Der alte König im Exil – Arno Geiger
Ein ganz berührendes Buch über einen Vater und seinen Sohn, den Schriftsteller Arno Geiger – der Vater erkrankt an Alzheimer, der Sohn hört dem Vater zu – und er schreibt. Ein schmaler Band über eine Krankheit die sovieles vergessen macht und längst vergessenes wieder zu Tage fördert. Ein Buch mit Sätzen die man mehrfach liest weil sie so schön und ungewöhnlich sind und doch im Endeffekt: eine Familiengeschichte und ein Versuch sich zu fragen: wie gehen wir mit der Krankheit des Vaters um? Lassen wir los, halten wir fest, lernen wir, die Krankheit einfach anzunehmen als das was sie ist – eine Krankheit.

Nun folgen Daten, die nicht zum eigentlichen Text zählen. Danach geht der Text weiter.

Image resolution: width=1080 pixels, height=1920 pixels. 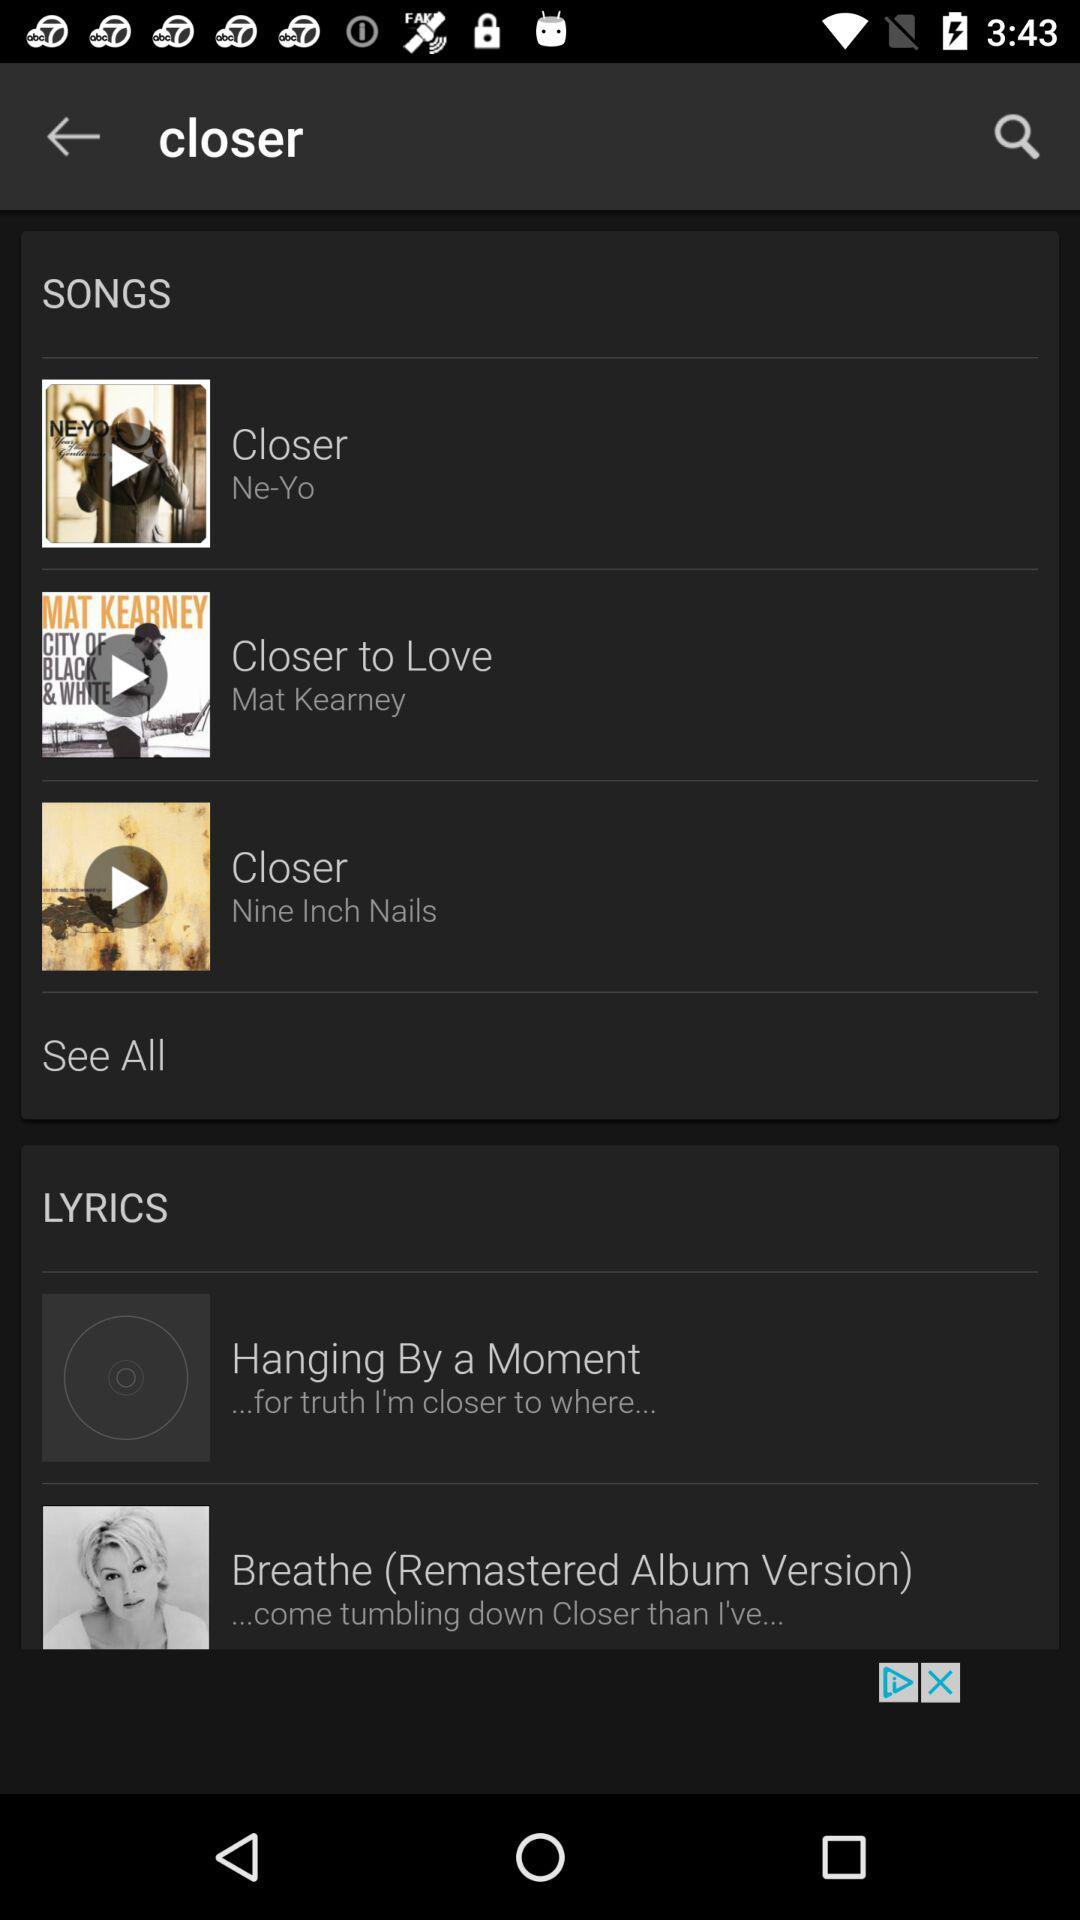 I want to click on closer by ne-ya, so click(x=126, y=462).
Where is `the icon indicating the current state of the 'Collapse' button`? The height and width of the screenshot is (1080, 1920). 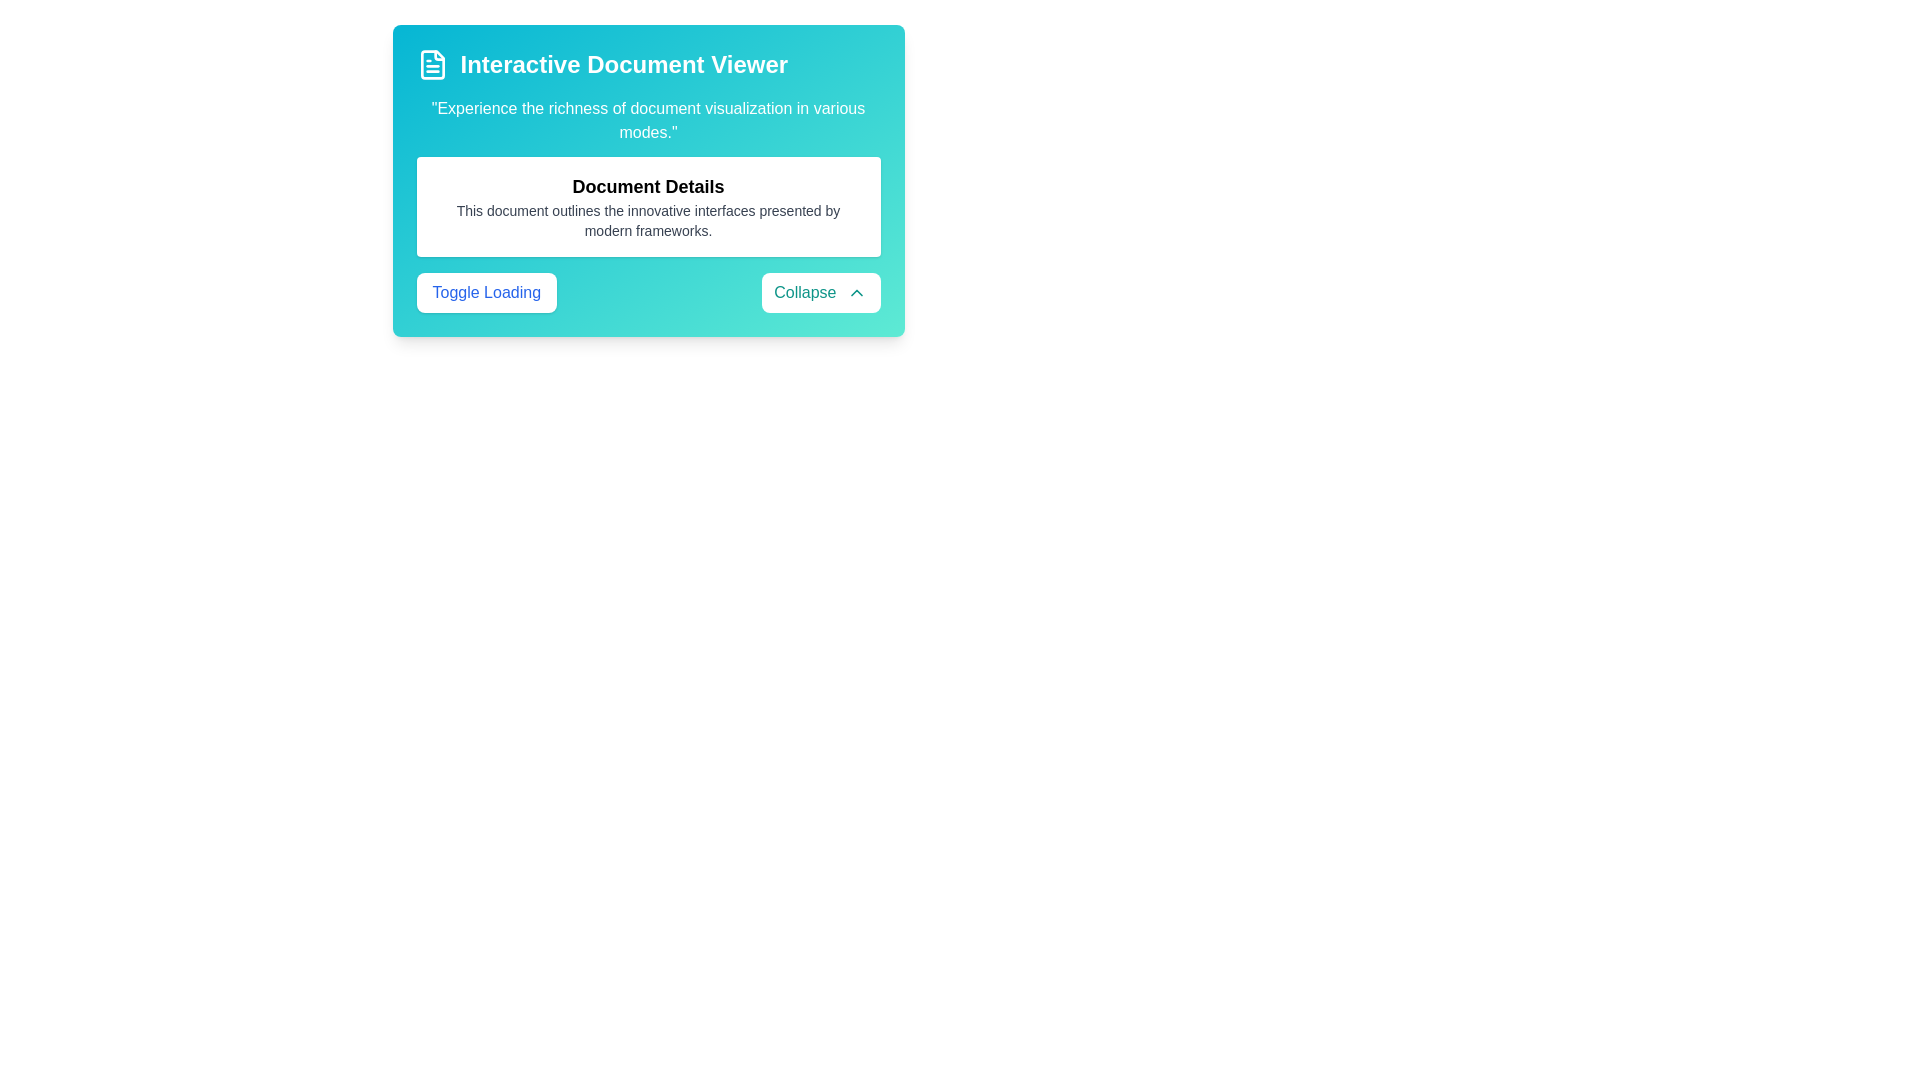 the icon indicating the current state of the 'Collapse' button is located at coordinates (856, 293).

Das Buch bewegt und hallt noch lange nach.
Der letzte unsichtbare Junge – Evan Kuhlmann
Finn wird langsam aber sicher unsichtbar. Er hat fast schon Angst, selbst zu verschwinden. Kann diese seltsame Farblosigkeit etwas damit zu tun haben, das sein Vater gestorben ist? In seinem Tagebuch hält Finn die Erinnerungen fest, die er mit seinem Vater verbindet, die neue Struktur der Tage, die ihm so fremd vorkommt und fragt sich immer wieder: wird er irgendwann wieder sichtbar werden? Finn gestaltet sein Tagebuch mit Zeichnungen und schreibt sich die ganzen Dinge, die er weder mit seiner Mutter noch mit seinem Bruder besprechen kann, von der Seele. Das zu lesen, das rührt einen an, man fragt sich zusammen mit Finn, warum manche Dinge so passieren. Es ist schwer ein Buch zu beurteilen, das etwas so individuelles wie Trauer behandelt. Es wählt jedenfalls eine sehr schöne Idee aus, mit der Finn seine Gefühle ausdrückt – vielleicht gibt es irgendwo einen anderen 12jährigen, dem es genauso geht…ich kanns mir jedenfalls vorstellen…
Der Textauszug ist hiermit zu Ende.